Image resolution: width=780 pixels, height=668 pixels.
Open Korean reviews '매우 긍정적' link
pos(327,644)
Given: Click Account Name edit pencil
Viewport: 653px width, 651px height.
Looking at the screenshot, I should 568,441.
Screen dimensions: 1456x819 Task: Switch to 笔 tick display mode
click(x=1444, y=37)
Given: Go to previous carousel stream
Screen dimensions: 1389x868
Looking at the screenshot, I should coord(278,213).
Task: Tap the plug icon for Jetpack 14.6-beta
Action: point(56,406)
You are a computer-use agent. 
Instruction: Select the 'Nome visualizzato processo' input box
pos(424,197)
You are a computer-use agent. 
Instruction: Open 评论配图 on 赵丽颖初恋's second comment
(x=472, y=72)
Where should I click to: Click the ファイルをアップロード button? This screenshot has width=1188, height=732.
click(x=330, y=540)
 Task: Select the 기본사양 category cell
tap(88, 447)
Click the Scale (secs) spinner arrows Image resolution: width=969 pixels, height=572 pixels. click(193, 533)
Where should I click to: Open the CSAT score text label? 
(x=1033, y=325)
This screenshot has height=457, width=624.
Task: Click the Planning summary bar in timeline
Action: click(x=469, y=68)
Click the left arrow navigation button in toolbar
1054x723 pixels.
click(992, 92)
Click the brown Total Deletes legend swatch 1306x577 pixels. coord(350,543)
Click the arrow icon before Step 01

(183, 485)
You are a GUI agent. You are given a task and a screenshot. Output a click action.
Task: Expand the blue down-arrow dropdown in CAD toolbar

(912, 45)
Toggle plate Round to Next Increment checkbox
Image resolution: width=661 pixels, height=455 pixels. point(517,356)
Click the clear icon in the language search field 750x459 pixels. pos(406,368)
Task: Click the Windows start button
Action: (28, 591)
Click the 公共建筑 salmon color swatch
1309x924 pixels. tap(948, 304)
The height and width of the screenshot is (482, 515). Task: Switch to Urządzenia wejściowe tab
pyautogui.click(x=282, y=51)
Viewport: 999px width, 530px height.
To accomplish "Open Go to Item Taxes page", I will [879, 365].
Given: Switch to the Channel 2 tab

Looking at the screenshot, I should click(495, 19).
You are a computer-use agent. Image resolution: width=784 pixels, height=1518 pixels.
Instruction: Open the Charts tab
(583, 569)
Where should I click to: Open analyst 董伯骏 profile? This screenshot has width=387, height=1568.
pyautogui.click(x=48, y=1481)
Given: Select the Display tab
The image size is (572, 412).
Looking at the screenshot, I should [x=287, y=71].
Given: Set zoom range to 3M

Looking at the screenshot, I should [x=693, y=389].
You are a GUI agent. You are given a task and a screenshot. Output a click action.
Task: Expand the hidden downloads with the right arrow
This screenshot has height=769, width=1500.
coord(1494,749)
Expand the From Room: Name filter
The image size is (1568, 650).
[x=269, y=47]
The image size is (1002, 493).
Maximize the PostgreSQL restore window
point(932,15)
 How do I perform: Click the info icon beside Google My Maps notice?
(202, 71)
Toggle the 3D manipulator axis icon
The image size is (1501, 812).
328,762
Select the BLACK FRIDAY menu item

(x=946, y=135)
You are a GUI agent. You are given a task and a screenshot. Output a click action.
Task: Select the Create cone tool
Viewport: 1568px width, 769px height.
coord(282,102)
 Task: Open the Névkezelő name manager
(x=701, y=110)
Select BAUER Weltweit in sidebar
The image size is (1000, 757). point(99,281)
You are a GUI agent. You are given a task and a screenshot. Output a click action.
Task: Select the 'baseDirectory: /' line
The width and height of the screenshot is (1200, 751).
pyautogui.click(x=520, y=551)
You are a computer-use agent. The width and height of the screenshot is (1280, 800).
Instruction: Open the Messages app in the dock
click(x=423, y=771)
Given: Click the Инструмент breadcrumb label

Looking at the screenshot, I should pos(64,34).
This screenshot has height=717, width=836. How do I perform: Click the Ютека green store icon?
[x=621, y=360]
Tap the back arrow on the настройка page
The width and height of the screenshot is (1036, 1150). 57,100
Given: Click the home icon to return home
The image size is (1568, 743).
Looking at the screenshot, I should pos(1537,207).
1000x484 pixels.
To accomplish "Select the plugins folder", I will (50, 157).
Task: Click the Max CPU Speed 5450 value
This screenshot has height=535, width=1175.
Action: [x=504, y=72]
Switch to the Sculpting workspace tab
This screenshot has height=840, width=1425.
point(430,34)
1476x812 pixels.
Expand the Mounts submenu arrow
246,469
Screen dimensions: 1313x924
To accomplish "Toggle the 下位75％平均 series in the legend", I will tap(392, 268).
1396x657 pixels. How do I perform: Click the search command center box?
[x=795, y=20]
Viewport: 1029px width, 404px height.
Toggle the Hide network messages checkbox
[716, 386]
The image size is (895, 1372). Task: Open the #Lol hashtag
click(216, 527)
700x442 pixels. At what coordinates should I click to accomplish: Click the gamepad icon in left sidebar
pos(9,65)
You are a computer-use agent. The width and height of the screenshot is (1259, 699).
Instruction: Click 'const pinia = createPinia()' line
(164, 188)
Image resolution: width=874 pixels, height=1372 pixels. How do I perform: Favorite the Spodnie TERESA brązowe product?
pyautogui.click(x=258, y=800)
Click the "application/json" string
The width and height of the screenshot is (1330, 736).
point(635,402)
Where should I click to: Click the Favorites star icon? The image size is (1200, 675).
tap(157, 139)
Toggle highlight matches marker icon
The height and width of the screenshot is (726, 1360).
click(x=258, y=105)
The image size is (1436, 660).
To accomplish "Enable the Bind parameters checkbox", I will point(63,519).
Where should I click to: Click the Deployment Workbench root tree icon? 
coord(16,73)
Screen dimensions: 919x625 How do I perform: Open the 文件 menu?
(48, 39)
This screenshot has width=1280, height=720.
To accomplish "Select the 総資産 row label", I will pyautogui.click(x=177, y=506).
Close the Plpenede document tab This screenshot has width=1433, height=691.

**********

Please report every line in the entries above that holds the string "will".

=== Finished exercise ===
To accomplish "Open Go to Item Taxes page", I will [879, 365].
To accomplish "Select the plugins folder", I will (50, 157).
To accomplish "Toggle the 下位75％平均 series in the legend", I will tap(392, 268).
To accomplish "Enable the Bind parameters checkbox", I will point(63,519).
To accomplish "Select the 総資産 row label", I will pyautogui.click(x=177, y=506).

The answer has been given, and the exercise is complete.